After months and months of remote learning due to the pandemic, many kids across the country have gone back to the classroom. The change has come with a whole lot of mixed feelings, perhaps especially for parents. Fears about safety, concerns about socialization, questions about masking and Covid-19 vaccine eligibility. As for kids? At least four students who met with President Joe Biden seem to be pretty pumped about the return to in-person school.
Last Friday, Biden met with a group young students and their teacher, Ms. Comey, at Luis Muñoz-Marín Elementary School in Philadelphia to find out how they were feeling about being back in the classroom. And he had a captive audience. “It’s an honor to meet you Mr. President,” the third-graders said as Biden walked into the classroom.
“You’ve got great handshakes, I’m telling you,” he told the students.
Ms. Comey got the ball rolling by telling Biden, “It’s a joy to have them back, Mr. President.”
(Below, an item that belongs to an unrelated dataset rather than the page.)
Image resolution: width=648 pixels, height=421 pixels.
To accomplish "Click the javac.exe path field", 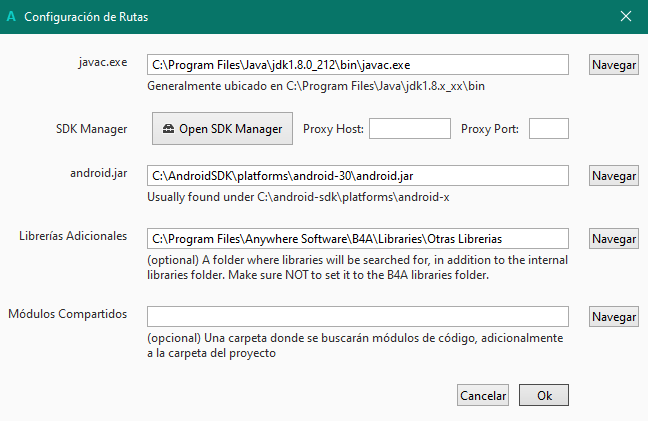I will (358, 65).
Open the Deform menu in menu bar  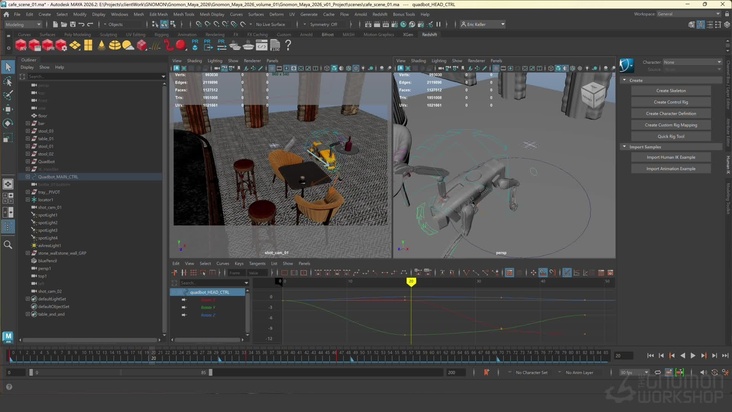click(x=276, y=14)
She isn’t the only one happy to be back in the classroom. After asking the president a few questions, like whether or not he played sports when he was younger and how much security detail he had (the fact that there was a Secret Service agent in the room with them got a big response), the kids started talking about how remote learning had been for them.
“It was, like, kind of sad,” one young girl shared, “because the first day of second grade, you go and meet new people. But I didn’t meet new people. I couldn’t make any friends, I couldn’t really hear that much... It wasn’t like I was learning like I would in the actual classroom.”
“One of my friend’s camera wasn’t working and some of them were sleeping,” another little girl shared.
It’s no surprise that these students are happy to be back in the classroom; studies have shown that in-person class reduces stress in kids. And beyond education, the American Academy of Pediatrics (AAP) previously stressed how important in-person schooling is for kids. “Children get much more than academics at school,” the AAP said in July 2020. “They also learn social and emotional skills at school, get healthy meals and exercise, mental health support and other services that cannot be easily replicated online. Schools also play a critical role in addressing racial and social inequity.”
Indeed, as one student told Biden, things are looking up now. “When we came back in third grade, I got to make friends,” she said. “I have at least five to seven friends now.”